[Stored data entries]
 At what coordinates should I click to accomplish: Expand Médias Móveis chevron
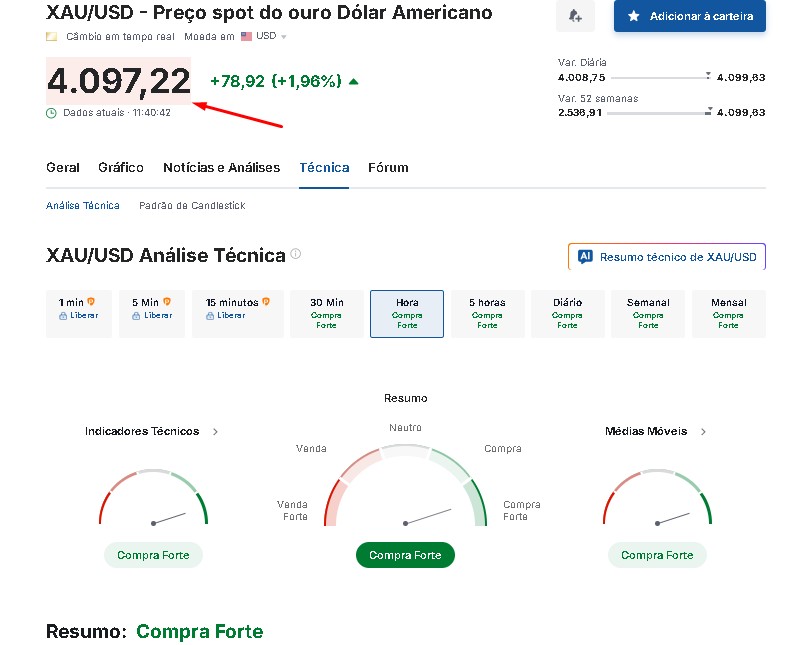[703, 432]
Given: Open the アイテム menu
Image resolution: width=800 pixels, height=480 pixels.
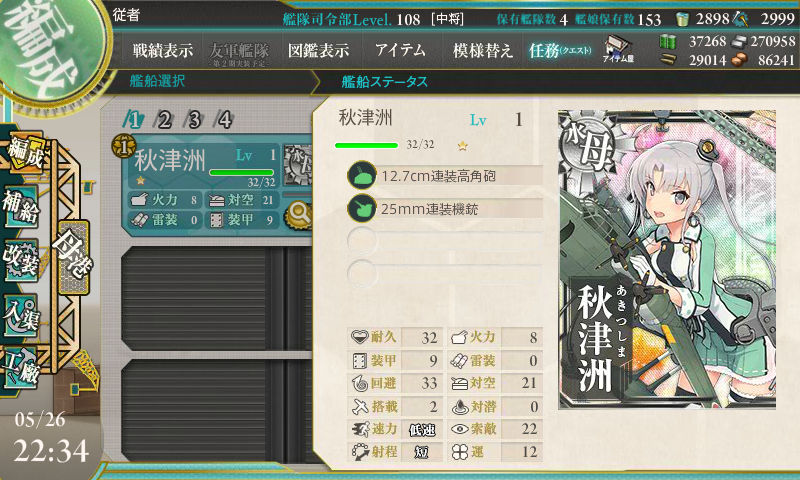Looking at the screenshot, I should pos(401,50).
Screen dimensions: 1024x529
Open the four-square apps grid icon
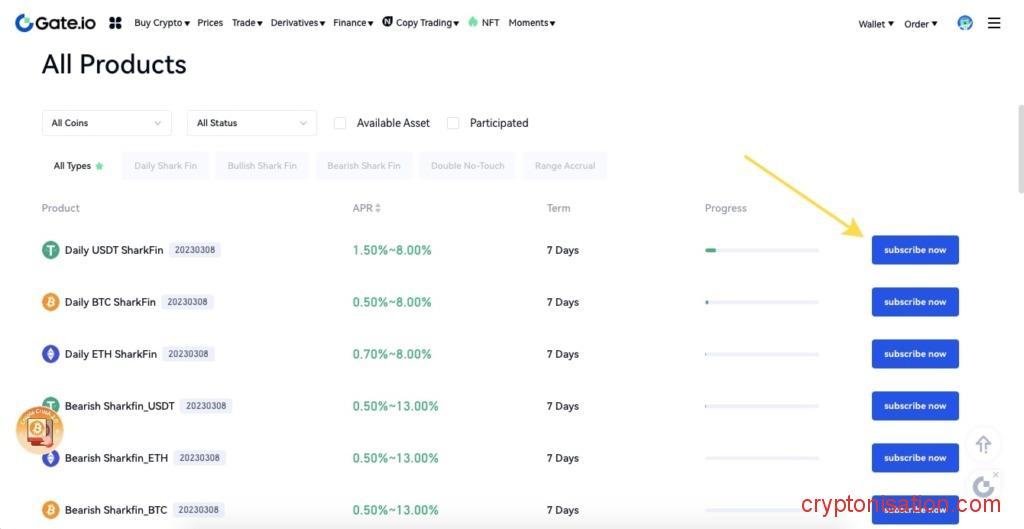point(115,23)
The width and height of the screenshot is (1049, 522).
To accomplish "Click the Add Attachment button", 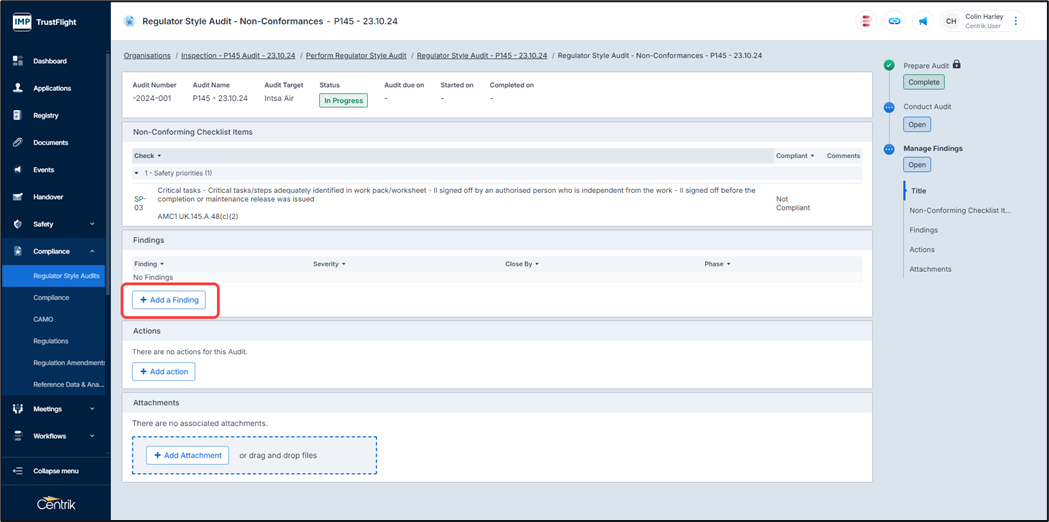I will [x=187, y=455].
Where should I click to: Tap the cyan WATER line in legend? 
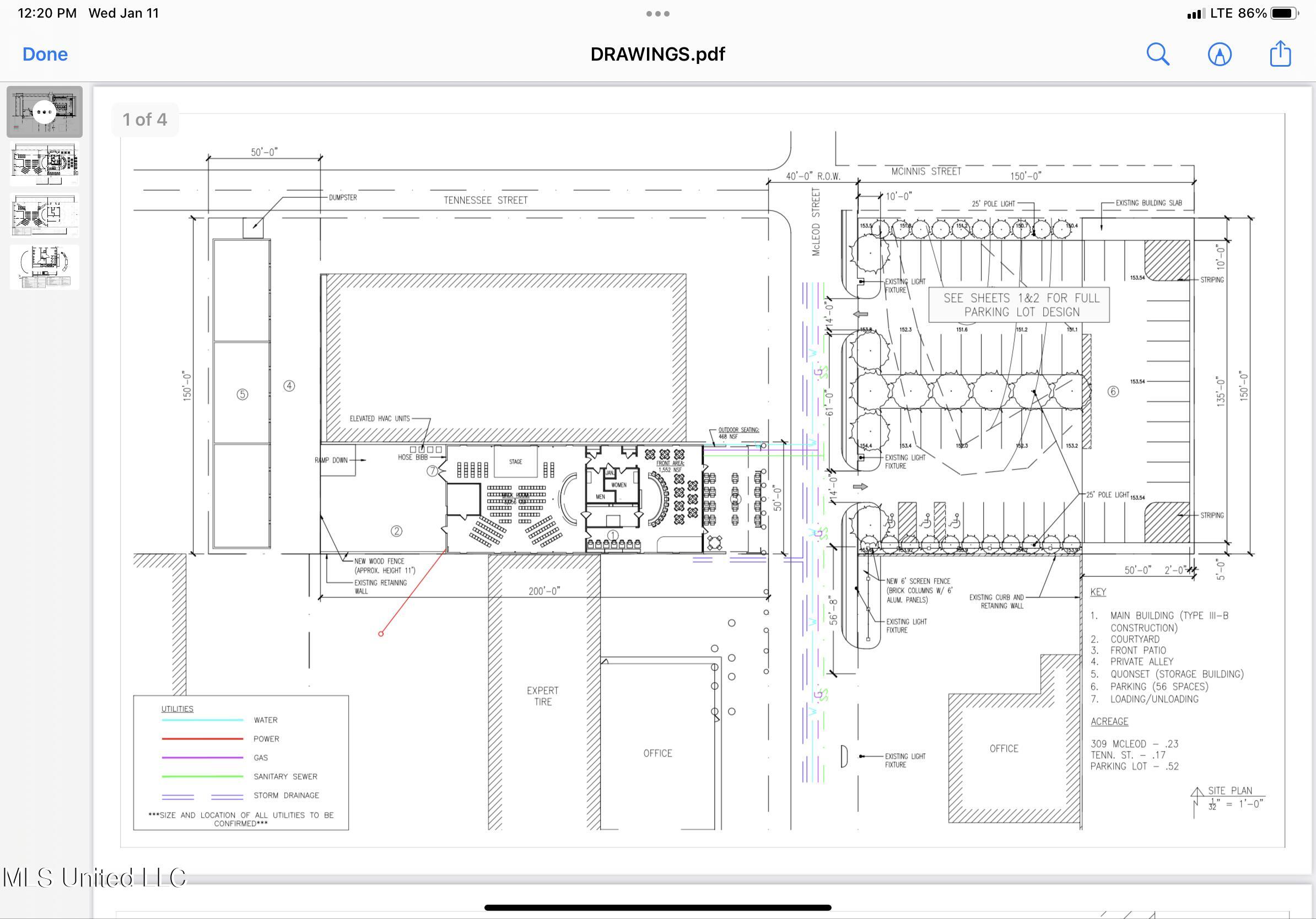[202, 720]
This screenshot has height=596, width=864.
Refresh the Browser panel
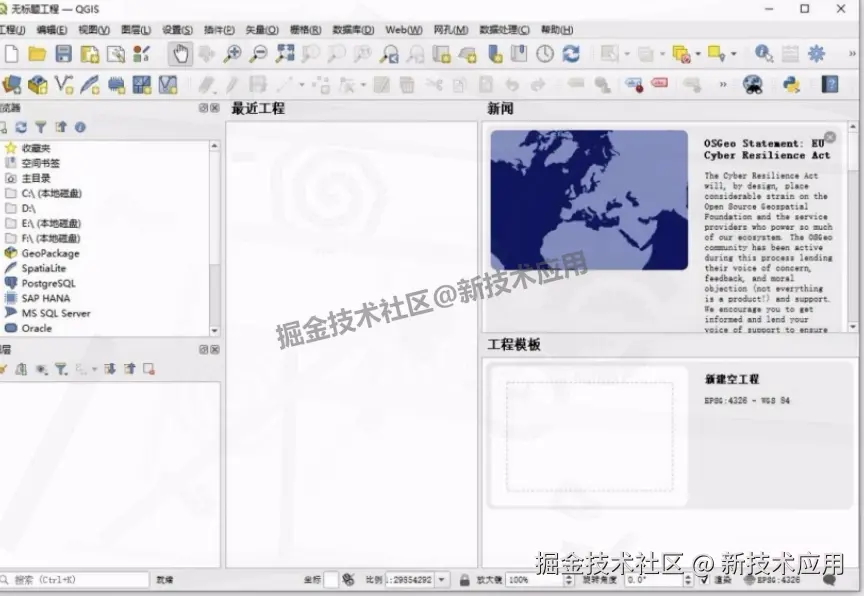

◆ **Problem description**: Your task is to print exactly the lines from the one containing "Where should I" through the final line of the records above, with no pictures and nothing more.

◆ **Exercise output**:
Where should I click to: Tap the cyan WATER line in legend? 
[202, 720]
This screenshot has height=596, width=864.
Refresh the Browser panel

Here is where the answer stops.